Western Carolina University’s Program for the Study of Developed Shorelines will conduct a vulnerability assessment of a North Carolina coastal community touted as a premier beach vacation spot near important ecosystems and estuaries.
Duck, a largely seasonal resort town along N.C. 12 on the Outer Banks, is tightly bordered by the Atlantic Ocean on the east and Currituck Sound on the west. The municipality has a population of nearly 400 people, but accommodates thousands of visitors from Memorial Day to Labor Day each year.
Funding for the eight-month study is from the town, thanks to a $20,000 grant to Duck by the N.C. Department of Environmental Quality’s Division of Coastal Management. The study will examine potential hazards and the effects of storm surge, coastal erosion, flooding and sea level rise inundation on structures and transportation systems. The WCU program will evaluate levels of exposure, sensitivity and adaptive capacity for hazards, with data to be utilized for planning, targeted protection of natural features, mitigation and identifying adaptation options for buildings, structures and roads.

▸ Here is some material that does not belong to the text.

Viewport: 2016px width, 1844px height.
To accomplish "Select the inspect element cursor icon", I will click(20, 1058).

“This is a pilot project for us,” said Rob Young, director of the Program for the Study of Developed Shorelines and WCU professor of coastal geology. “We have developed a tool for the National Park Service to assess infrastructure vulnerability in all coastal parks. The tool is unique because we examine hazard exposure and sensitivity at a building-by-building, road-by-road, scale. Facilities managers need to know more than just where the flooding might occur, they need to know how their assets will perform in that flood. For example, a building that is adequately elevated will withstand flooding better than one constructed on a concrete slab.”

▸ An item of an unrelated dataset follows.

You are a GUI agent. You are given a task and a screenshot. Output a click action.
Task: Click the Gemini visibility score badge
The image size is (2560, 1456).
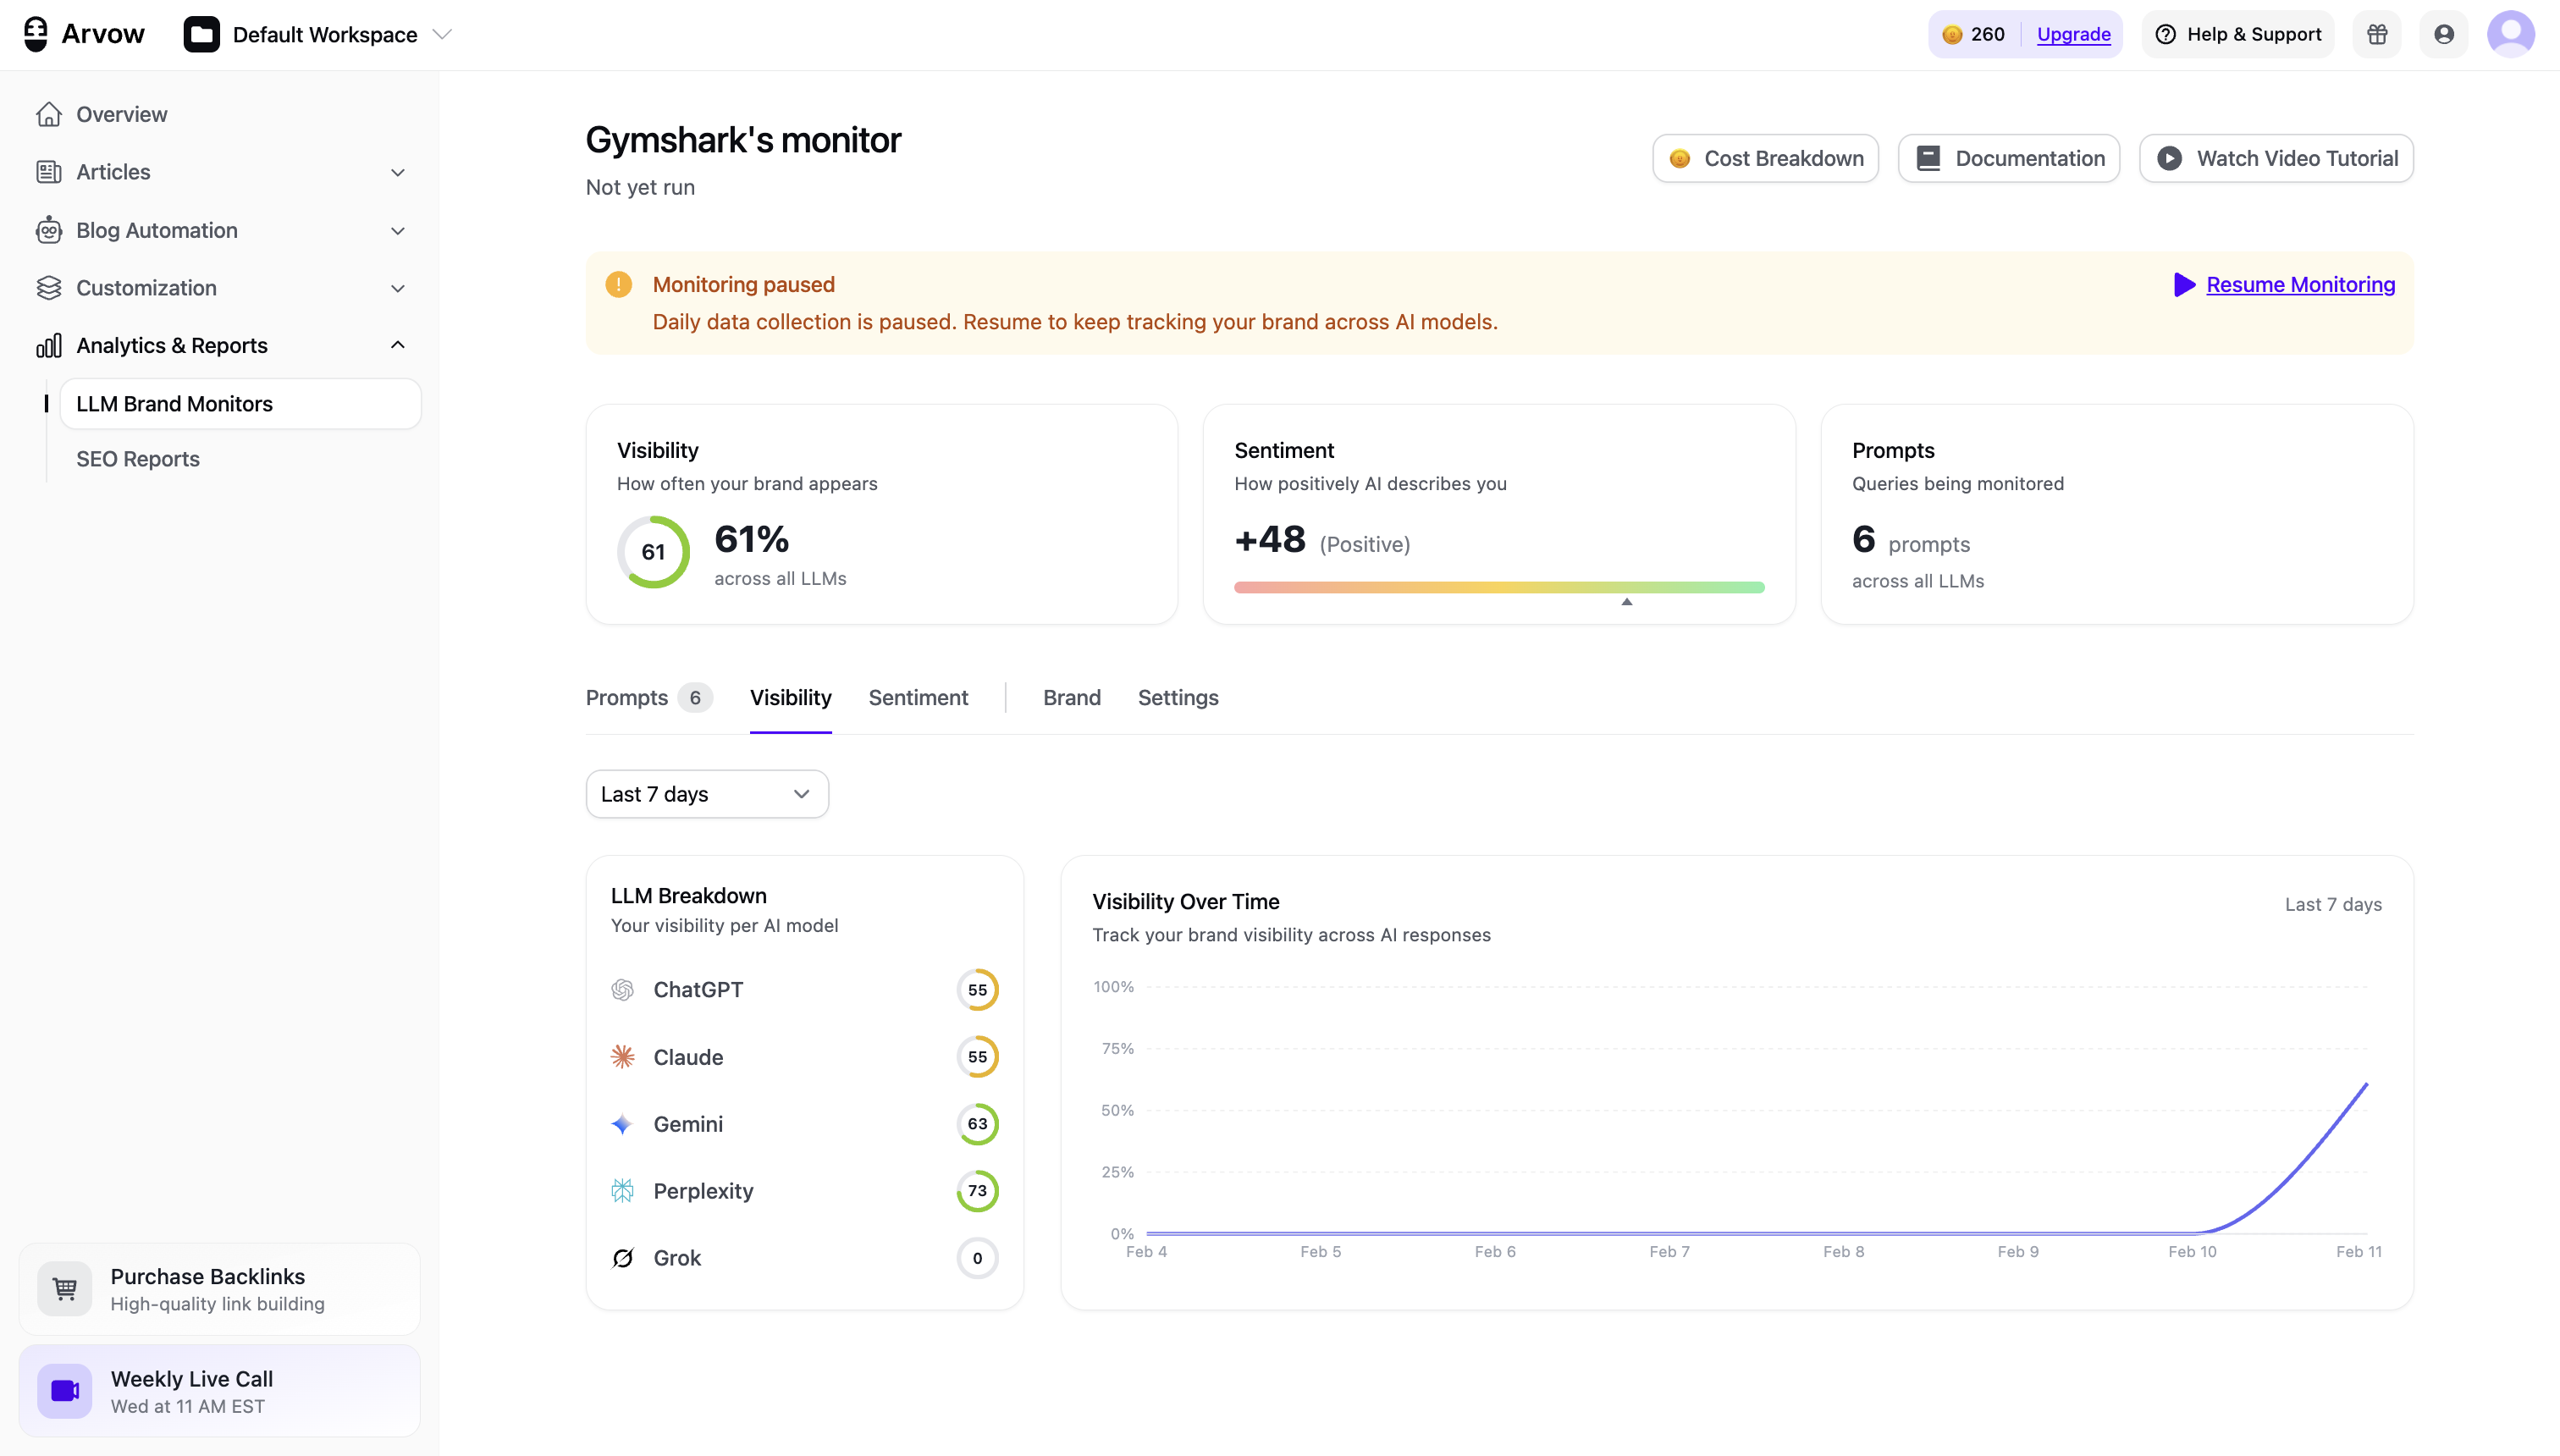point(977,1123)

Town officials have said they would like to see a report that identifies vulnerable public assets, with information that can be tailored to identify all vulnerable private assets and infrastructure in the future. Reasonable adaptation options in the assessment report could be used to help town staff identify when an event ― whether expected torrential rains and seasonal hurricane or something less expected ― has surpassed current policy and the need to move to the next feasible adaptations.
Young said a unique aspect of the WCU assessment is that it will provide a list of adaptation options the town may consider for mitigating future hazards by reducing either the exposure or the sensitivity of critical infrastructure.

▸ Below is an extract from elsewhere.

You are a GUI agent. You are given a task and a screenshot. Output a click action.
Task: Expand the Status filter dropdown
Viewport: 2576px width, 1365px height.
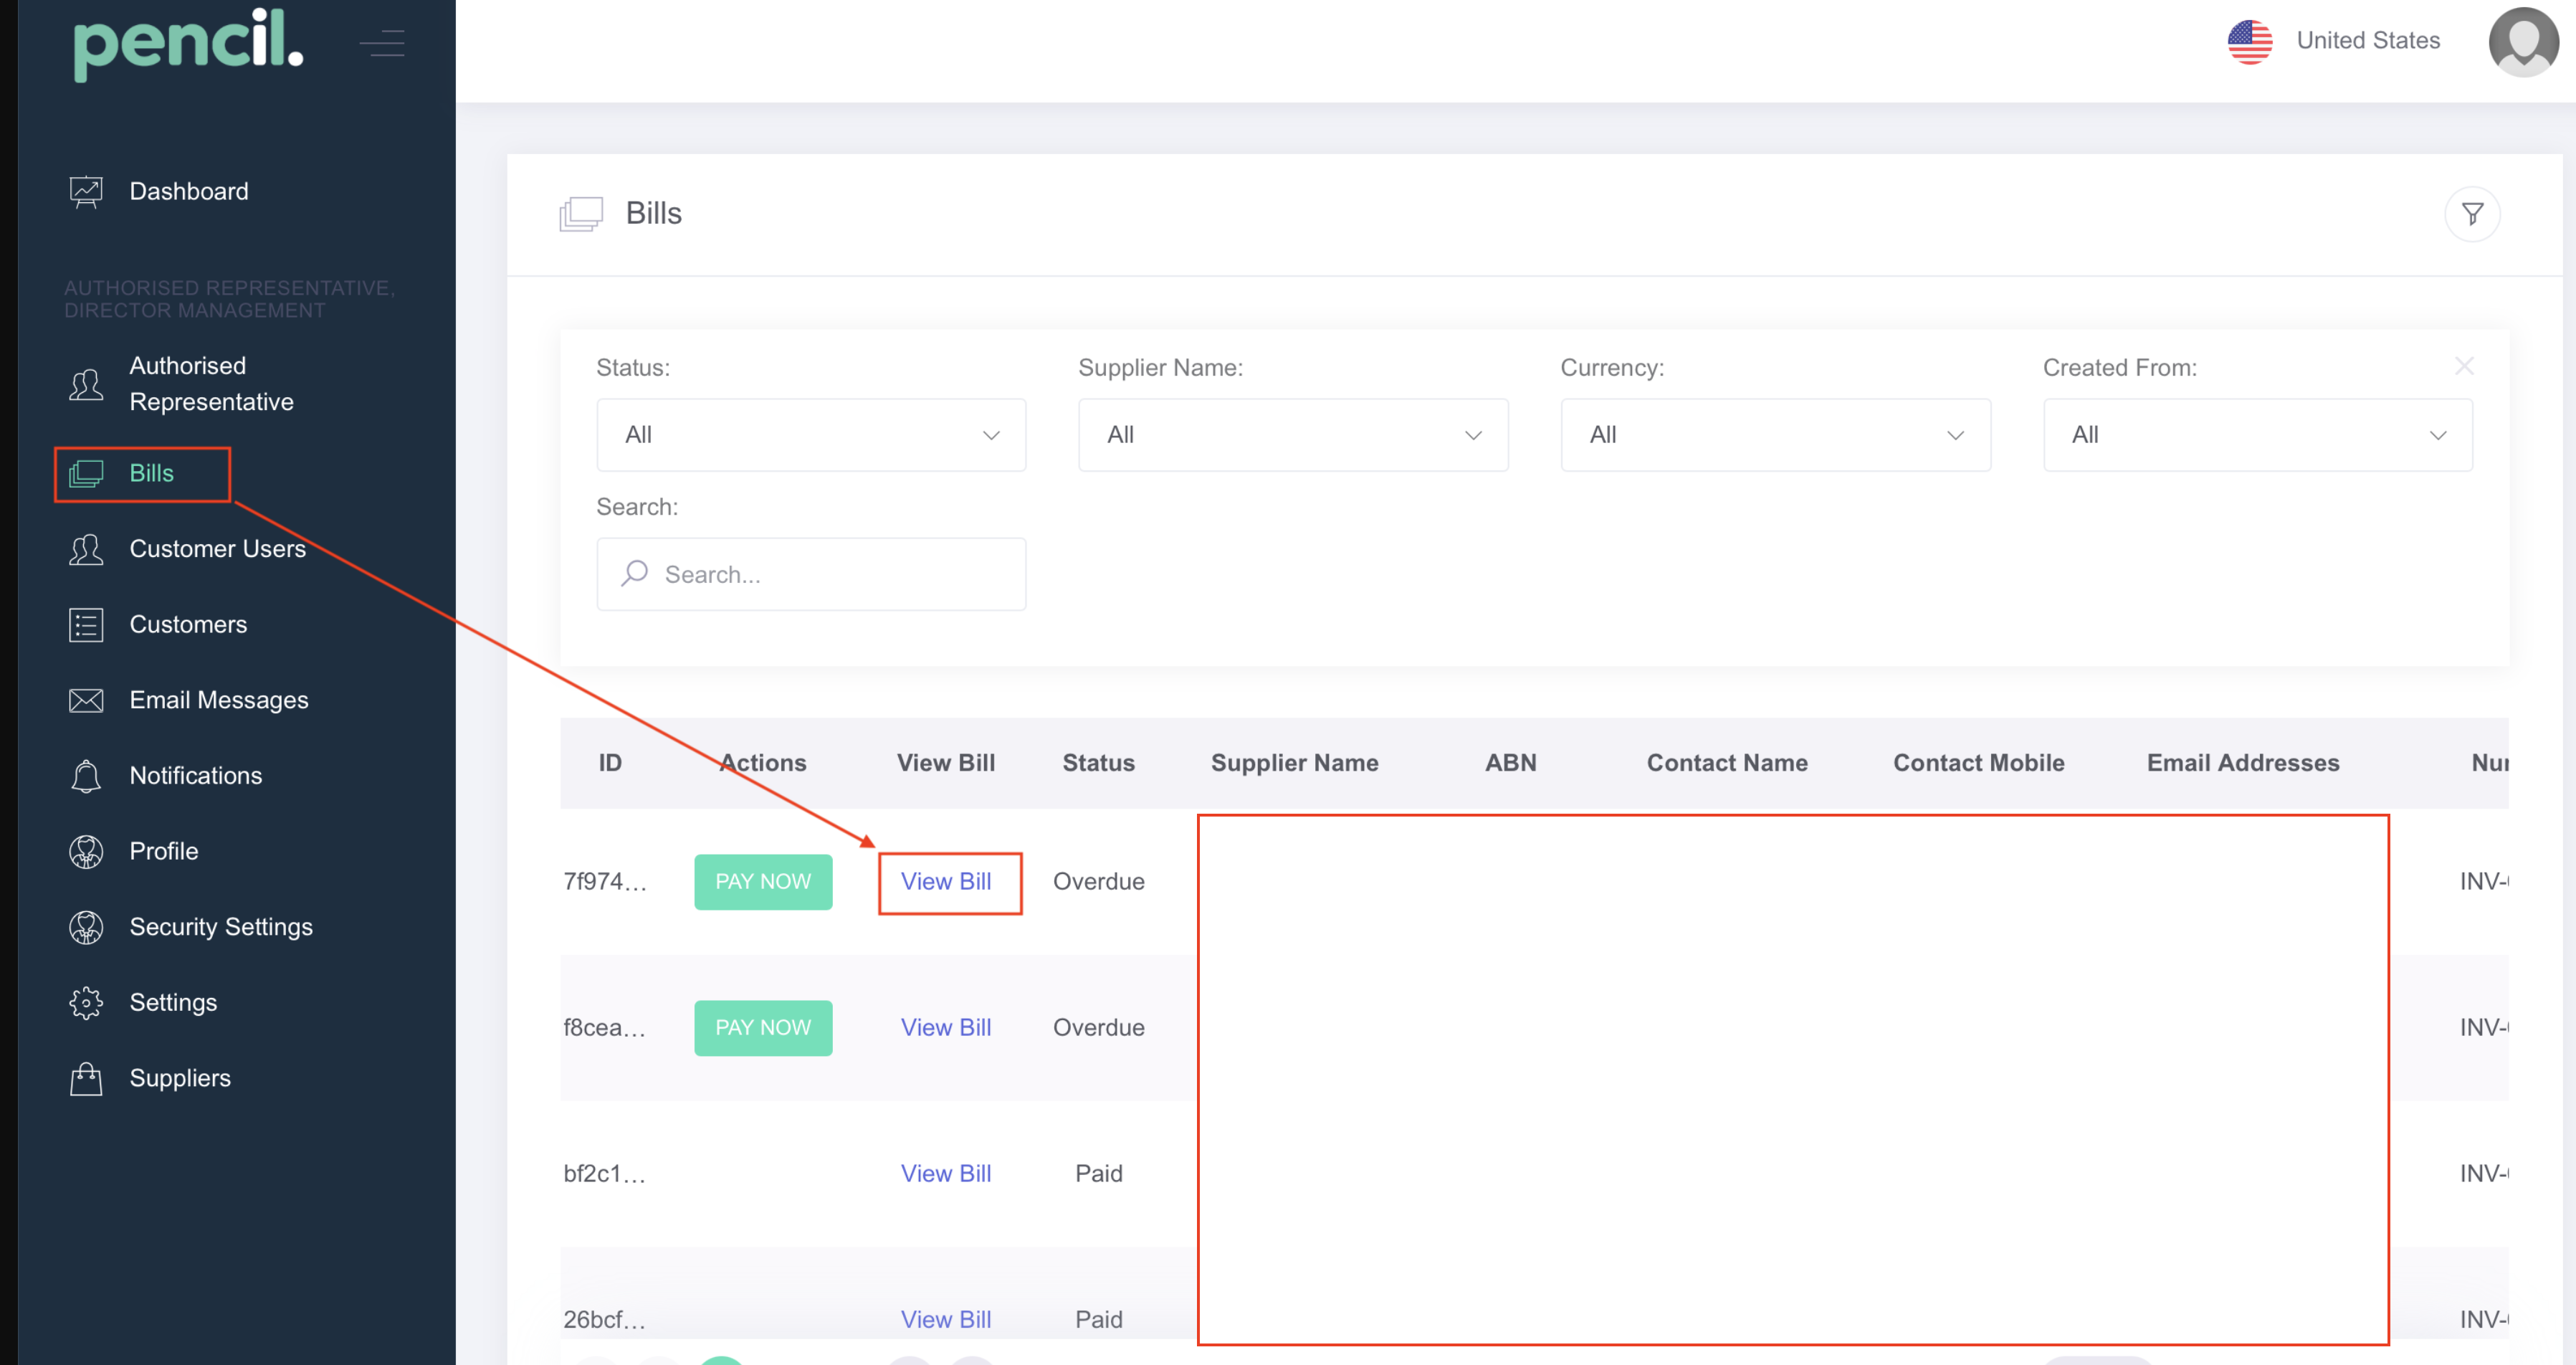tap(810, 435)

“We want to give them a menu of options, look at costs, viability, the specific needs the community has,” he said.
For a municipality, practical applications of the study are important for a variety of reasons, perhaps none more critical than public safety. The project will determine which mission-critical infrastructure can be maintained before, during and after various hazards occur.
“Duck will be updating its land-use plan soon, and vulnerability data is a key component in areas such as floodplain management, storm preparation, disaster planning and recovery,” said Town Manager Chris Layton. “Information that helps identify needed improvements and accurately allocate assets towards capital improvement and resource protection is vital to community resiliency. Often, the town seeks grant funding to assist with these types of improvements, and welcomes the supporting data this asset-level vulnerability assessment could provide. Completion of the report will provide town staff members with another tool to enhance policy decisions and to coordinate with homeowners’ associations, other private road and property owners, and applicable agencies to discuss vulnerabilities.
“Adaptation has been the approach in the Town of Duck, and that is expected to continue,” Layton said. “An analysis of the available practical options could be used during events to determine if the current plan is sufficient or if we should select the next adaptive option.”
WCU’s Program for the Study of Developed Shorelines is an internationally known research initiative working to find economically viable and environmentally sound solutions to coastal problems. A self-sustaining program, its faculty and students have worked with numerous entities, including the National Park Service, in a multi-year, ongoing collaboration. Over the years, faculty and students in the program have examined the natural hazard vulnerability of infrastructure at numerous national parks along U.S. coastlines, and recently began a study at Yellowstone National Park, their first at an inland park.
“It’s great to be able to work with the renowned WCU Program for the Study of Developed Shorelines,” said Christian Legner, the town’s director of public information, marketing and special events. “It will be interesting to see the vulnerability data and recommendations that this study produces for the unique community of Duck, North Carolina.”